TASK TO COMPLETE:
From the listing below, output only the lines starting at the line that has "Click link icon" and ending at the line that has "The width and", exactly as they appear, ends included.

MATERIALS PROVIDED:
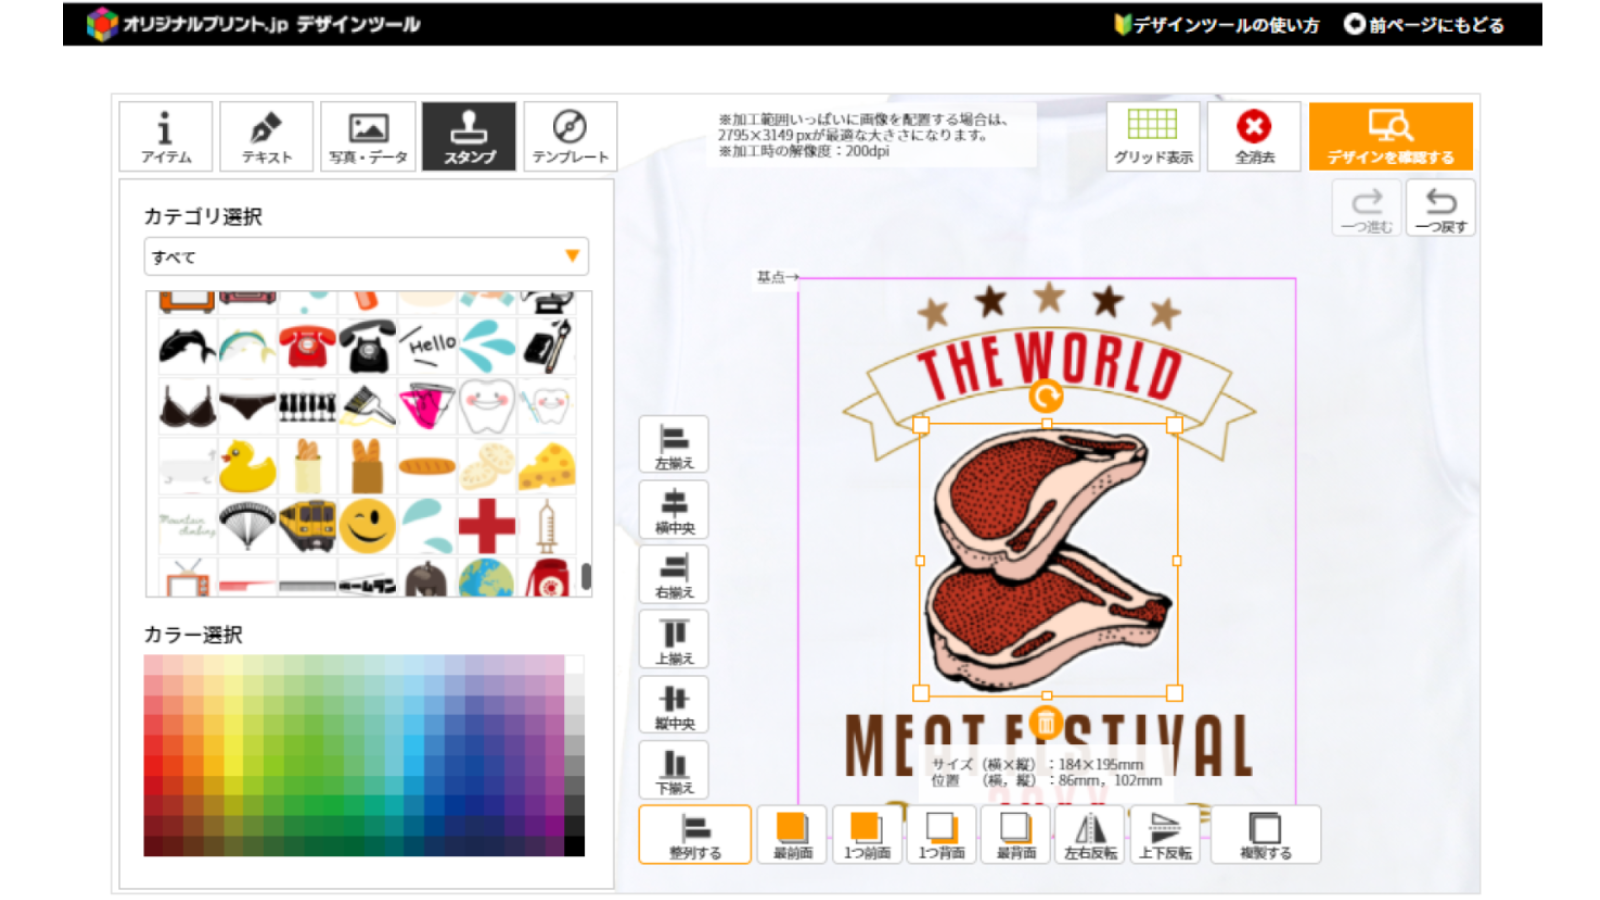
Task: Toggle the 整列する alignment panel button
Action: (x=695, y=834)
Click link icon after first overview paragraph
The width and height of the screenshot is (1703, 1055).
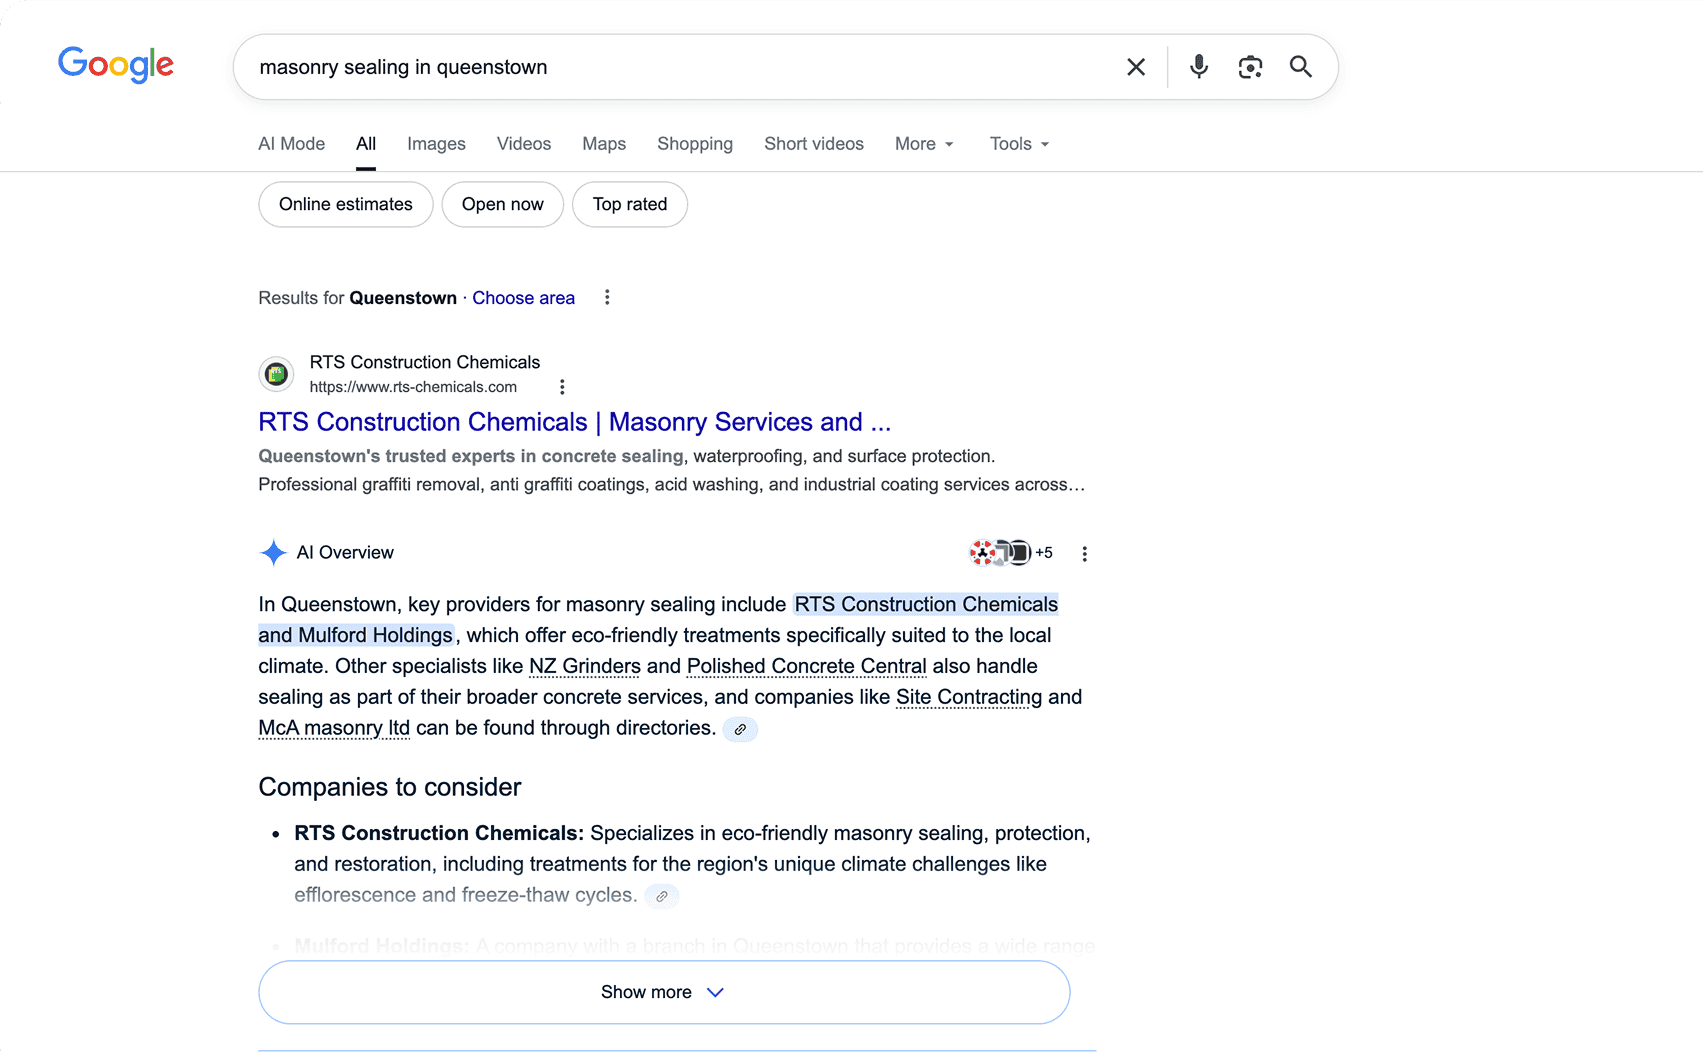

==

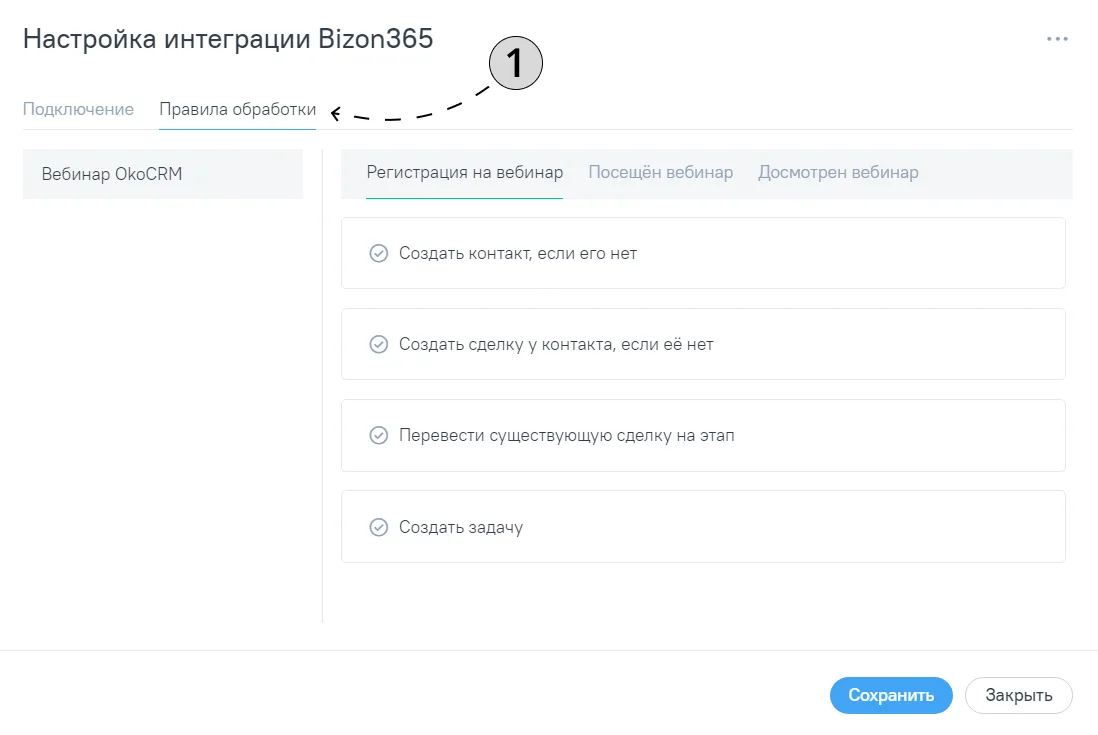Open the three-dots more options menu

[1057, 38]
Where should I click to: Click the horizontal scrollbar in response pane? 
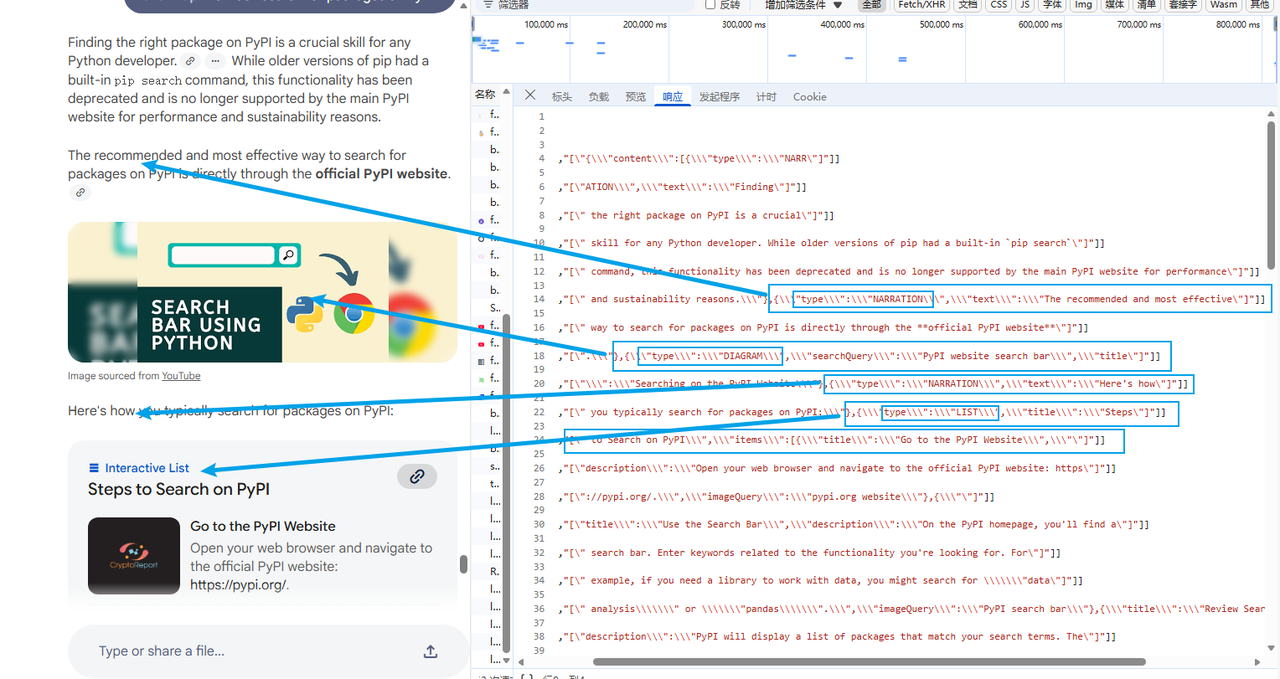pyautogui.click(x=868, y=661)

RESPONSE BELOW:
Click link icon after first overview paragraph
The width and height of the screenshot is (1703, 1055).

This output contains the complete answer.